Page:Musset - Premières Poésies Charpentier 1863.djvu/146

La bibliothèque libre.
Le texte de cette page a été corrigé et est conforme au fac-similé.

Un caveau verrouillé vaut mieux qu’un trépied d’or.
C’est ce pouvoir, ami, c’est ce nœud redoutable
De l’aigle à l’hirondelle et du prêtre à l’enfant,
Qui fait que l’homme fort doit briser son semblable
Contre sa volonté de fer qui le défend.

Essaye, et tu verras.
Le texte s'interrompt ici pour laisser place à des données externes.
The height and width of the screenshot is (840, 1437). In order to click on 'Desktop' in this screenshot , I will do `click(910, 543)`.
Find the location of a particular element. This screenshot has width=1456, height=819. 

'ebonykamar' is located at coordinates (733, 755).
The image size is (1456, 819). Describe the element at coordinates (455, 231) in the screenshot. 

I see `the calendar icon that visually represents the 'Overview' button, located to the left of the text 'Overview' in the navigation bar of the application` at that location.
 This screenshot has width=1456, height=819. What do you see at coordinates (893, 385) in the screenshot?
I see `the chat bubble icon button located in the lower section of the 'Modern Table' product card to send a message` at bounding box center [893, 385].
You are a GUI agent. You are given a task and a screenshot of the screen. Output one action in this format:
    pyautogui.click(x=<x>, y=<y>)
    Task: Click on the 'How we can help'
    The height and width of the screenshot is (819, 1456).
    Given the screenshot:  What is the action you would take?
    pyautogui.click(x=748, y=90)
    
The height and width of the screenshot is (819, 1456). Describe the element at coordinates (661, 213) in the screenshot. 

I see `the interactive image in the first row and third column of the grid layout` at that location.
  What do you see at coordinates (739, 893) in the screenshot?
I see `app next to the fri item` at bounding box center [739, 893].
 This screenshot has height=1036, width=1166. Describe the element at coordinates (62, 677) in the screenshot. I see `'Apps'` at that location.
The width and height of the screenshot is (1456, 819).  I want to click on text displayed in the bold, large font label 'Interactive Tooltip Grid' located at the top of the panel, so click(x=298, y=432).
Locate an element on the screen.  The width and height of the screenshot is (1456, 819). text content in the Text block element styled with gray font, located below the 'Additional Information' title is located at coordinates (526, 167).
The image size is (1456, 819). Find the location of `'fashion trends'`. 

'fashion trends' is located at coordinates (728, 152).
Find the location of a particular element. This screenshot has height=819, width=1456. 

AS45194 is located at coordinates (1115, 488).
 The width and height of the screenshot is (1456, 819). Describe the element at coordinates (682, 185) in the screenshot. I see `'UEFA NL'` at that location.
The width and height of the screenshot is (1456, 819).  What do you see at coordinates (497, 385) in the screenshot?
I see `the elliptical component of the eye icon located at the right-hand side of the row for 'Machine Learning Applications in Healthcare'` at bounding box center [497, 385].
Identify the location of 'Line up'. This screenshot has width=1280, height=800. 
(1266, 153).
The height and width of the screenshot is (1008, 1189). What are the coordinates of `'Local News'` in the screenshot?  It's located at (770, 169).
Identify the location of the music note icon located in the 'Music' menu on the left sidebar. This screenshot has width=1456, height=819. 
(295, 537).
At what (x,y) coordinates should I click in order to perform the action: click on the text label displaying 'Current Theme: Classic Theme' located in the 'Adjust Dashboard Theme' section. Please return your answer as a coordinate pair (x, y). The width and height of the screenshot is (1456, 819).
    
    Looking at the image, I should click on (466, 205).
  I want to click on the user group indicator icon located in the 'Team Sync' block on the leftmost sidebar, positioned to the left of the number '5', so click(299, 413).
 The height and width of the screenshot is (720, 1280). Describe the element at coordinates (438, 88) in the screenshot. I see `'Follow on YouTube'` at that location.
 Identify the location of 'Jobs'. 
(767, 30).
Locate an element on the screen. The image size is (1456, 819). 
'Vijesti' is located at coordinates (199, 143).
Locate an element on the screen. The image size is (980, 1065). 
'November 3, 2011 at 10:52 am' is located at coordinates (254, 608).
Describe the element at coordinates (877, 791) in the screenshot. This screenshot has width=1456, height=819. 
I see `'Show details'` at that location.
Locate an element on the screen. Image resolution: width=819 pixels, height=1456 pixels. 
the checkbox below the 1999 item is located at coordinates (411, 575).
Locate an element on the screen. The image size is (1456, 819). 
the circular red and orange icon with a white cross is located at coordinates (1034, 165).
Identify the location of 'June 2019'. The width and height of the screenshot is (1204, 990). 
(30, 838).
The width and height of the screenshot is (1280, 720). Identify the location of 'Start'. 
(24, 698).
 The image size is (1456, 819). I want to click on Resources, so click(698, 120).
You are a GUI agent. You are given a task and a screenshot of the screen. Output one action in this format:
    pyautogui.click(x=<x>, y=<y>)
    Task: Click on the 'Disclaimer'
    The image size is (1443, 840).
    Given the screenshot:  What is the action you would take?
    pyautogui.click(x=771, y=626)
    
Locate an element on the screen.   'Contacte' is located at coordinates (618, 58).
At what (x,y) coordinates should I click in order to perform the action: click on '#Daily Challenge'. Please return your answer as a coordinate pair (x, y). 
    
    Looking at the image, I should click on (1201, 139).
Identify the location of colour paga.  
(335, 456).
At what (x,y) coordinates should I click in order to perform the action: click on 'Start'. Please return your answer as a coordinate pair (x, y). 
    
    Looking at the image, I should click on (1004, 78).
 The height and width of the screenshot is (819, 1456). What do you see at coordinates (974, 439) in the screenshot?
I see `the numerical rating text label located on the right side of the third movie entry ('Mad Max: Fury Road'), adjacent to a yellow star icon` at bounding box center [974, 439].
Quand la nuit solitaire
Sur son cilice d’or s’assoira sur la terre,
Laisse évoquer le diable au bouvier du chemin,
Qui veut faire avorter la vache du voisin ;
Évoque ton courage et le sang de tes veines,
Ton amour et le dieu des volontés humaines !
Pénètre dans la chambre où Suzon dormira ;
Ne la réveille pas ; parle-lui, charme-la ;
Donne-lui, si tu veux, de l’opium la veille.
Ta main à ses seins nus, ta bouche à son oreille,
Autour de tes deux bras roule ses longs cheveux,
Glisse-toi sur son cœur, et dis-lui que tu veux
(Entends-tu ? que tu veux !) sur sa tête et sous peine
De mort, qu’elle te sente et qu’elle s’en souvienne ;
Blesse-la quelque part, mêle à son sang ton sang ;
Que la marque lui reste et fais-toi la pareille,
N’importe à quelle place, à la joue, à l’oreille,
Pourvu qu’elle frémisse en la reconnaissant.
Le lendemain sois dur, le plus profond silence,
L’œil ferme, laisse-la raisonner sans effroi,
Et dès la nuit venue arrive et recommence.
Huit jours de cette épreuve, et la proie est à toi.
— Je le veux, dit Cassius, et la pensée est bonne.
Cette nuit je commence, et l’attache à la croix,
Huit jours à tout hasard, et que Dieu lui pardonne ! »

Fortunio se trompait, il n’en fallut que trois.